Starting at the top of the entries below, write out each line up to and including the one containing "Task: Open the General classification link". Leave the pictures out.

─── Data for processing

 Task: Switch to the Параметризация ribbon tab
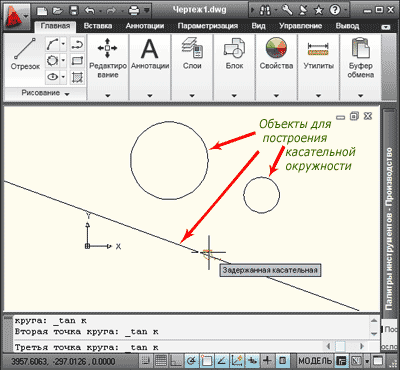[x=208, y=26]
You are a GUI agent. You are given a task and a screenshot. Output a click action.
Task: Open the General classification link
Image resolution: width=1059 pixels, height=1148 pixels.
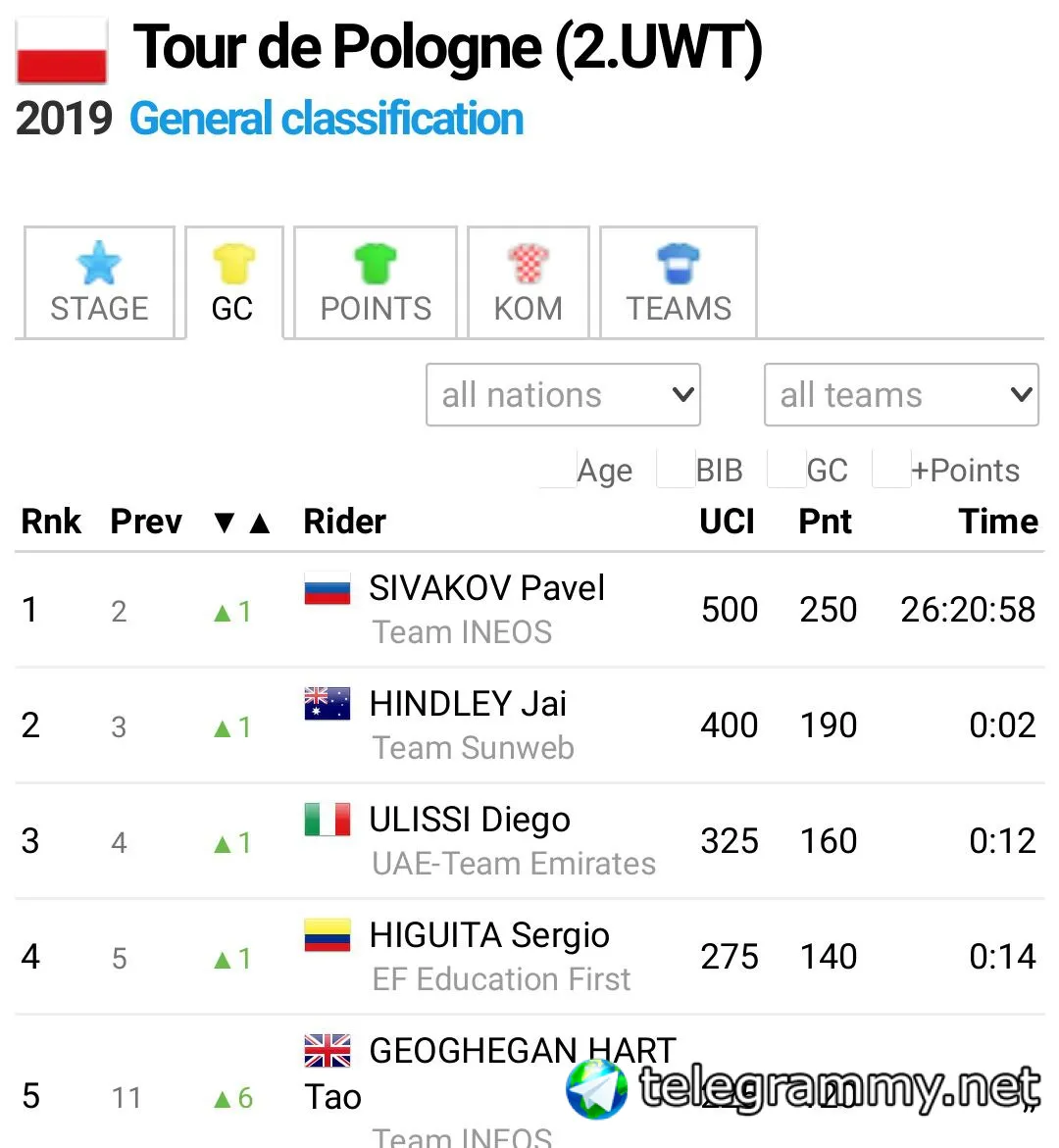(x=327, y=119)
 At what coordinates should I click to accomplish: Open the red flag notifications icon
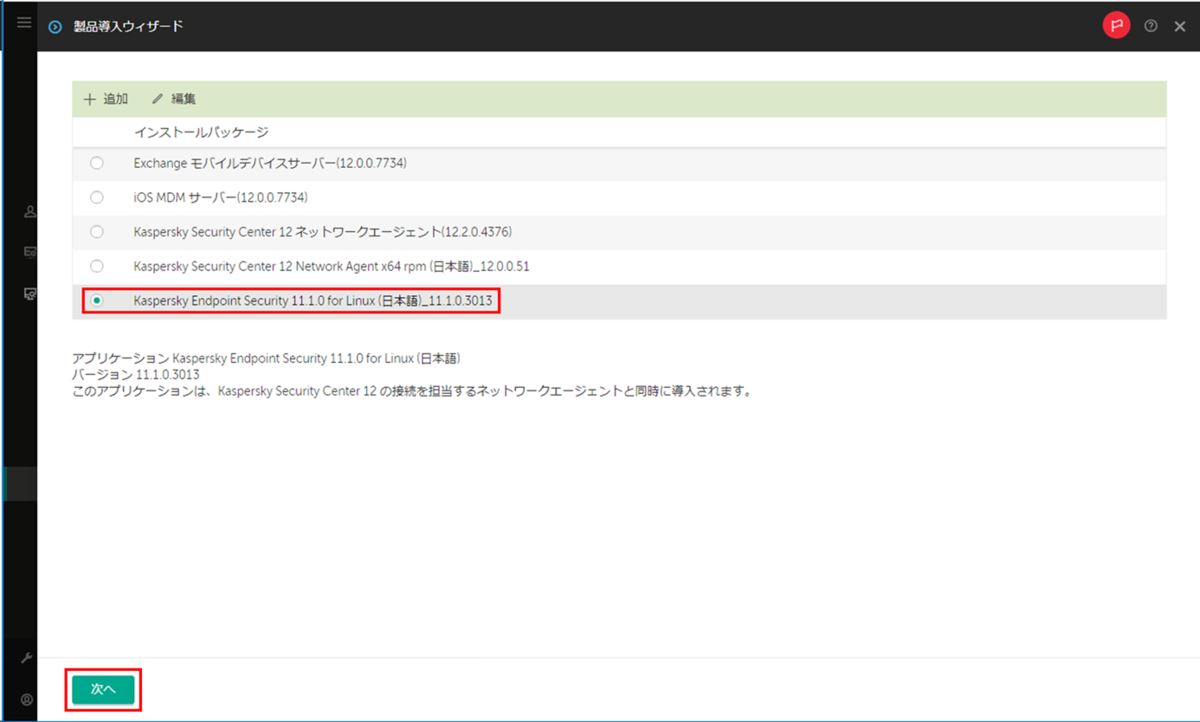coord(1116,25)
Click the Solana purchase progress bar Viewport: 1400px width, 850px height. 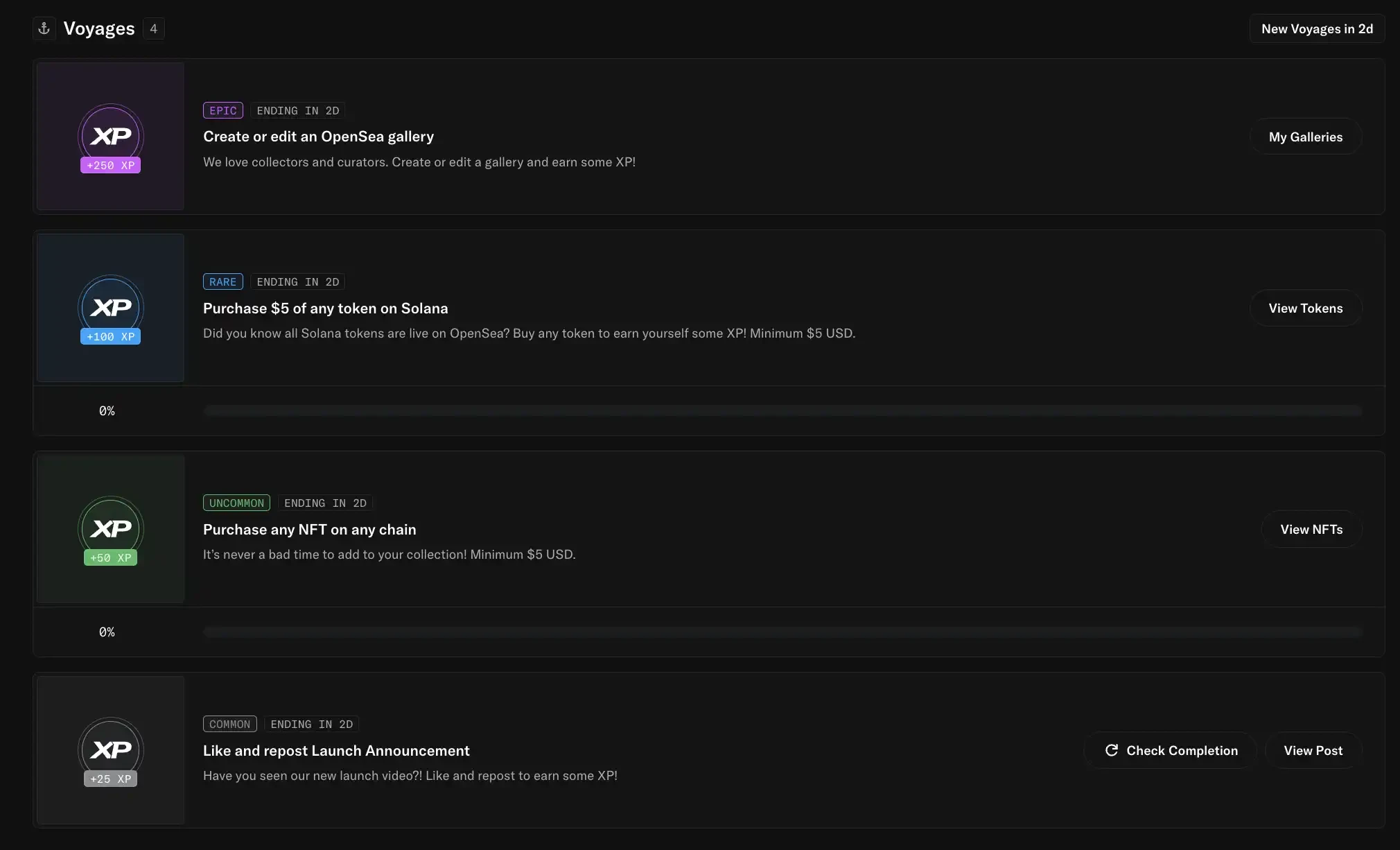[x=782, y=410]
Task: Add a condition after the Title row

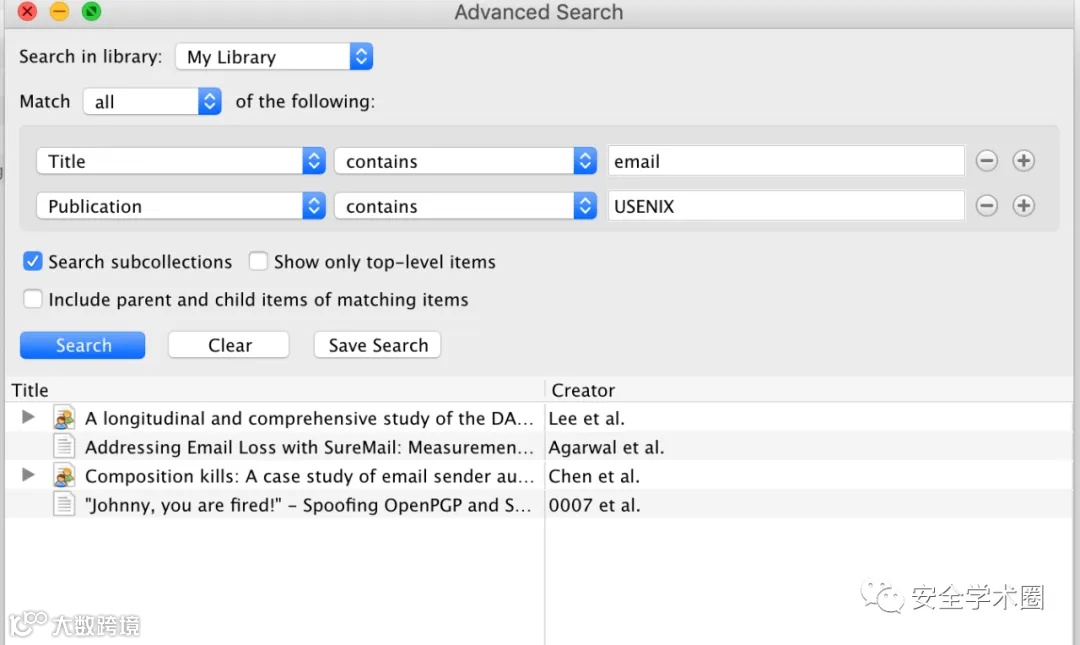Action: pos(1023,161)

──────

**Result for this task**
 Task: Switch to the Параметризация ribbon tab
[x=208, y=26]
You are a GUI agent. You are given a task and a screenshot. Output a click action.
Task: Open the General classification link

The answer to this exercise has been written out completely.